Issue with baesian optimizer for custom dataset. #175

Closed Rodrigo-A-Pereira closed 4 years ago

Rodrigo-A-Pereira commented 4 years ago

When using Bayesian Optimizer (BaysOptimizer) with a custom dataset I'm having problems with a "ValueError: Unknown dataset: [ds name]" error. According to the Traceback, the error is thrown from the "kgcontroller.py" module (line 160). The only hypothesis I had was that the custom dataset_path variable was Null, which I ended up confirming.

This is the snippet i use for the calling the optimizer:

args = KGETuneArgParser().get_args(['-mn', model_name, '-ds', dataset_name, "-dsp", dataset_path])
bays_opt = BaysOptimizer(args=args)
bays_opt.optimize()
best = bays_opt.return_best()

I already verified both the dataset_name and dataset_path exist since i use them in the KG creation and it works just fine:

args = KGEArgParser().get_args(['-mn', model_name, '-ds', dataset_name, "-dsp", dataset_path])
knowledge_graph = KnowledgeGraph(dataset=args.dataset_name, custom_dataset_path=args.dataset_path)

After diving bit into the code, it seemed to me that on the "bayesian_optimizer.py" module, the kge_args object passed to the config_obj is not given the path for the dataset (only the name) on line 51. Which seems that in consequence not passing it to its KnowlegeGraph object, raising the error.

Note: Adding this to the BaesianOptimizer init function seems to solve the issue for me.

Full Traceback:

Traceback (most recent call last):
  File "train.py", line 104, in <module>
    main()
  File "train.py", line 72, in main
    bays_opt = BaysOptimizer(args=args)
  File "/usr/local/lib/python3.6/dist-packages/pykg2vec-0.0.51-py3.6.egg/pykg2vec/utils/bayesian_optimizer.py", line 51, in __init__
    self.config_local = self.config_obj(self.kge_args)
  File "/usr/local/lib/python3.6/dist-packages/pykg2vec-0.0.51-py3.6.egg/pykg2vec/config.py", line 65, in __init__
    self.knowledge_graph = KnowledgeGraph(dataset=args.dataset_name, custom_dataset_path=args.dataset_path)
  File "/usr/local/lib/python3.6/dist-packages/pykg2vec-0.0.51-py3.6.egg/pykg2vec/data/kgcontroller.py", line 160, in __init__
    raise ValueError("Unknown dataset: %s" % dataset)
ValueError: Unknown dataset: GOT
louisccc commented 4 years ago

Hey, Rodrigo This is a bug. Thanks for finding this out, we will submit a PR to resolve this asap.

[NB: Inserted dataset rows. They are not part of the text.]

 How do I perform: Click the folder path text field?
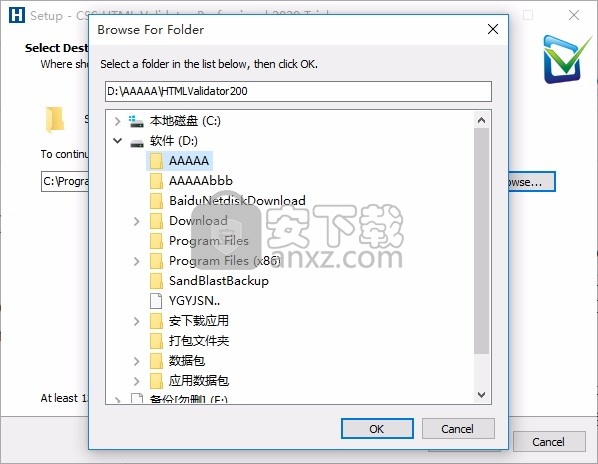[x=298, y=92]
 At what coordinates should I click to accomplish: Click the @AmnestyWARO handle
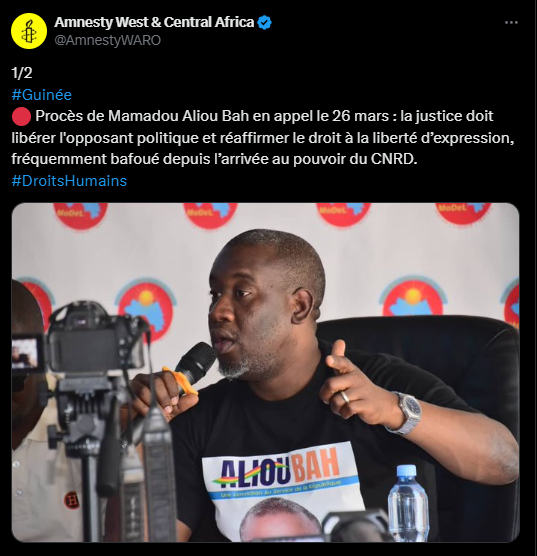[107, 40]
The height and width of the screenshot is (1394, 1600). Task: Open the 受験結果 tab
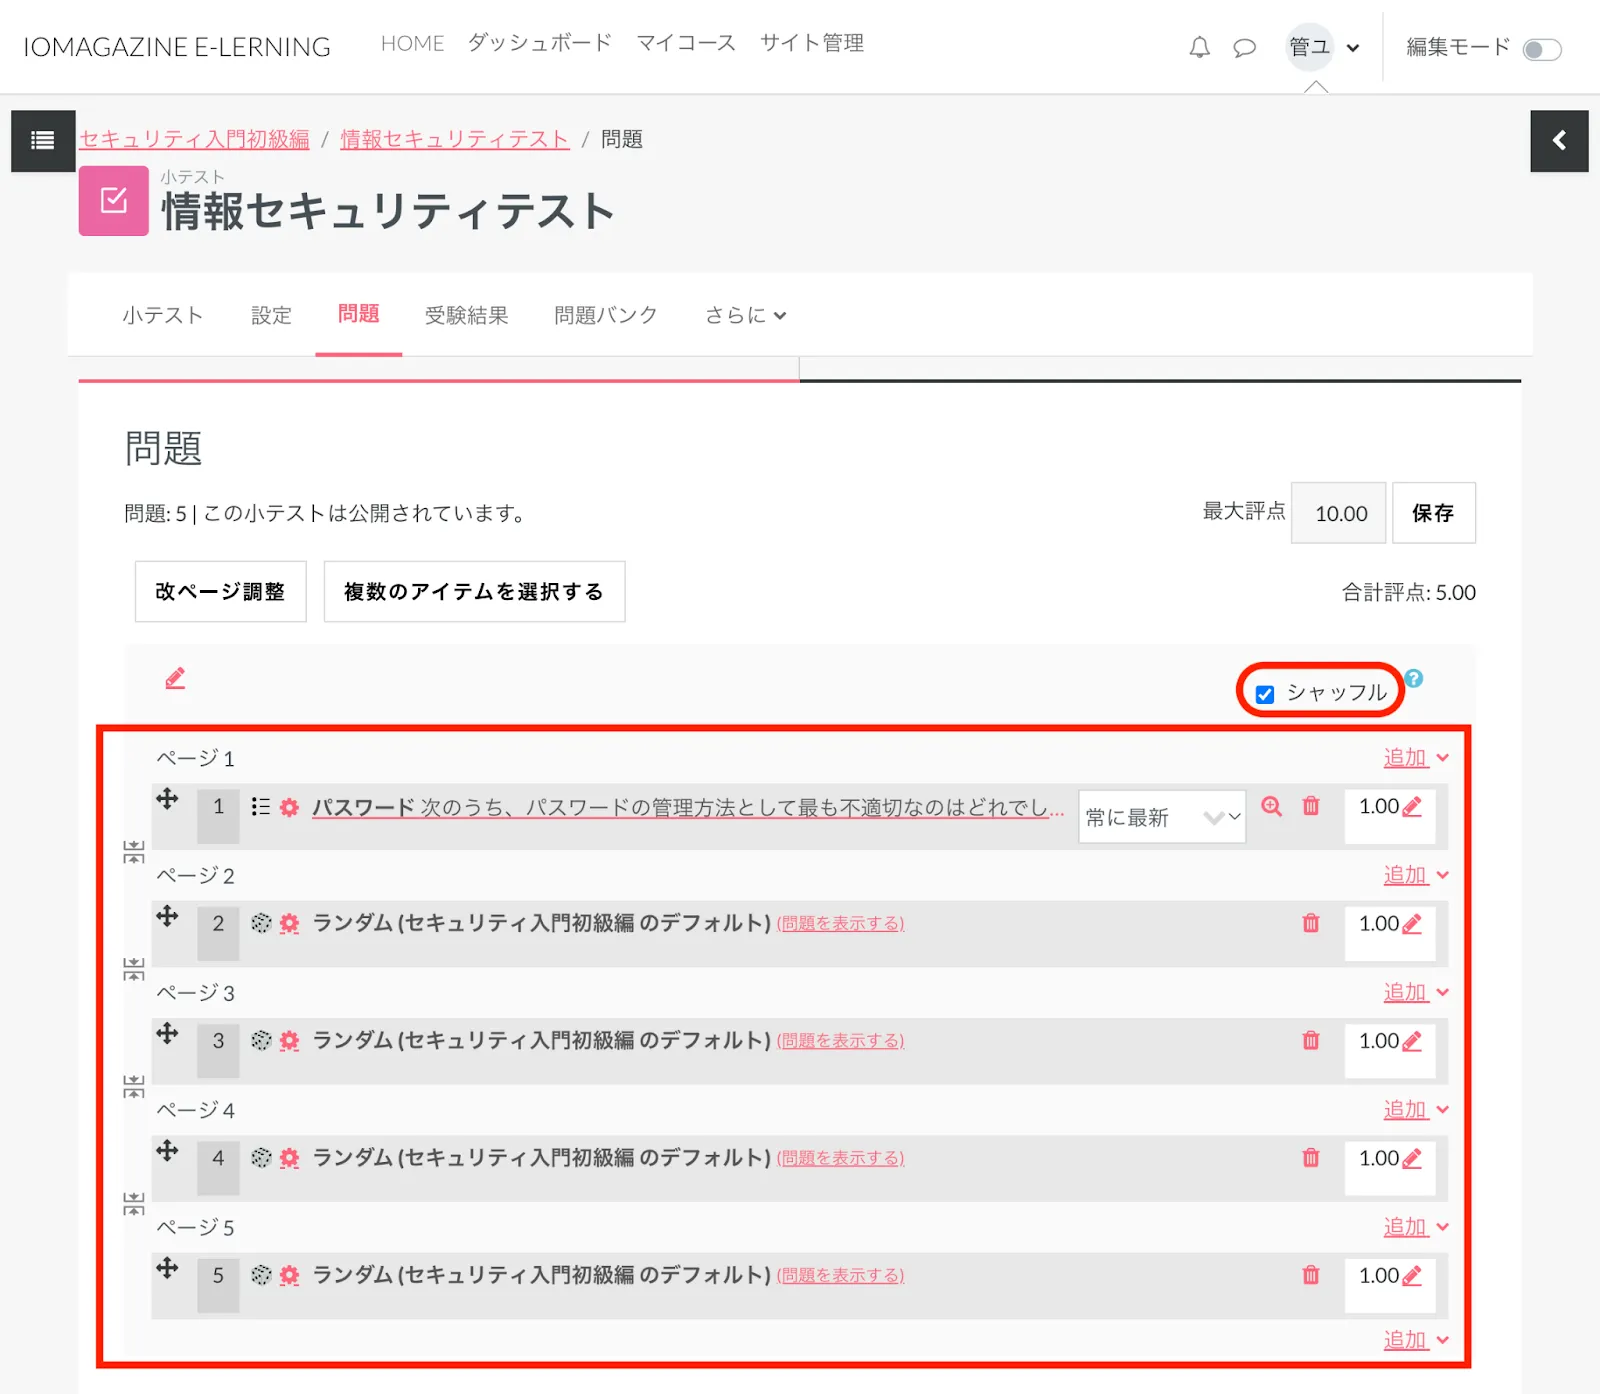tap(466, 315)
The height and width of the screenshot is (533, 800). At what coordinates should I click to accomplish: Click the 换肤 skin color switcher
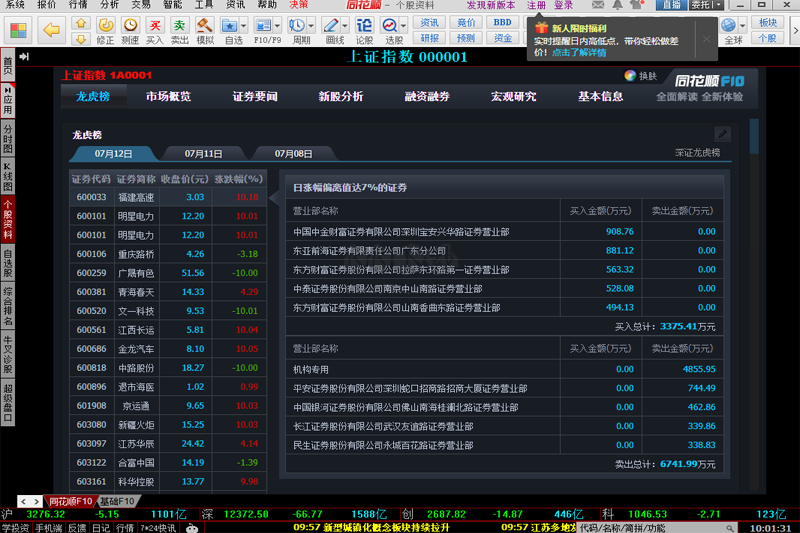[641, 76]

ArkDu commented 4 years ago

Hi Rodrigo_A_Pereira, We tested and confirmed the issue. We have already submitted a PR, which aims at solving this issue.

One thing I noticed from your response is that you used KGETuneArgParser, which has been removed from our current version of the code. We combined all functionalities into KGEArgParser, so instead of:

args = KGETuneArgParser().get_args(['-mn', model_name, '-ds', dataset_name, "-dsp", dataset_path])

you can try:

args = KGEArgParser().get_args(['-mn', model_name, '-ds', dataset_name, "-dsp", dataset_path])

which should work just fine. We are currently refactoring and simplifying our function calls to make them more user friendly, and unfortunately we made some mistakes during the process. Please refer to our newest version of code for more information.

Please let me know if you have more questions.

Rodrigo-A-Pereira commented 4 years ago

Thank you for the reply!